About This Piece
Botany Pond is from my series of cityscape paintings that feature the Main Quadrangle at the University of Chicago campus. Botany Pond at the University of Chicago was originally built as an outdoor research lab by John Coulter, who was the first chair of the botany department at the university. The traditional grey, stone Gothic buildings in the background contrast with the red, blue and green colors used to portray today’s students in the foreground. The painting won first prize at the South Side Impressions exhibit, Beverly Art Center in Chicago.
A Love Affair With Colors. I use color as a driving force to create art that is recognizable to the viewer, yet abstracted from a literal representation. This interplay of abstraction and realism in my art is akin to abstract realism. In this approach, I find inspiration in the art of Milton Avery.
In carving out the elements of the painting, I use strong dark lines to give the art movement and delineate the objects portrayed. For added visual variety and movement, I graduate the values from very light to dark moving across the canvas. These contrasting color values offer borders and outlines to explore, similar to catching a look at an image in shade or direct sunlight, adjacent but distinct. Often, I layer one color over another, letting each layer peek through and add its contribution. Small, quick dashes of high-key colors dance across the painting for subtle stimulation and movement. I often paint using realistic techniques: lighting, perspective, and modeling.
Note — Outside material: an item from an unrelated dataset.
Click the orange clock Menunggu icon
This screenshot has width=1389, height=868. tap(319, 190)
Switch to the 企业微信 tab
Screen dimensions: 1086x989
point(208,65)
My manner of paint application, though, creates a contemporary feel to the finished work by using flattened objects, textures, partial overlays of color, and strong, carved out shapes.
My art presents the interplay between abstraction and realism across genres including figurative art, cityscapes of Chicago scenes, and landscapes, as well as still life paintings. My recent digital art series also explores the interplay of representational photography with digital transformations that present a more abstract view.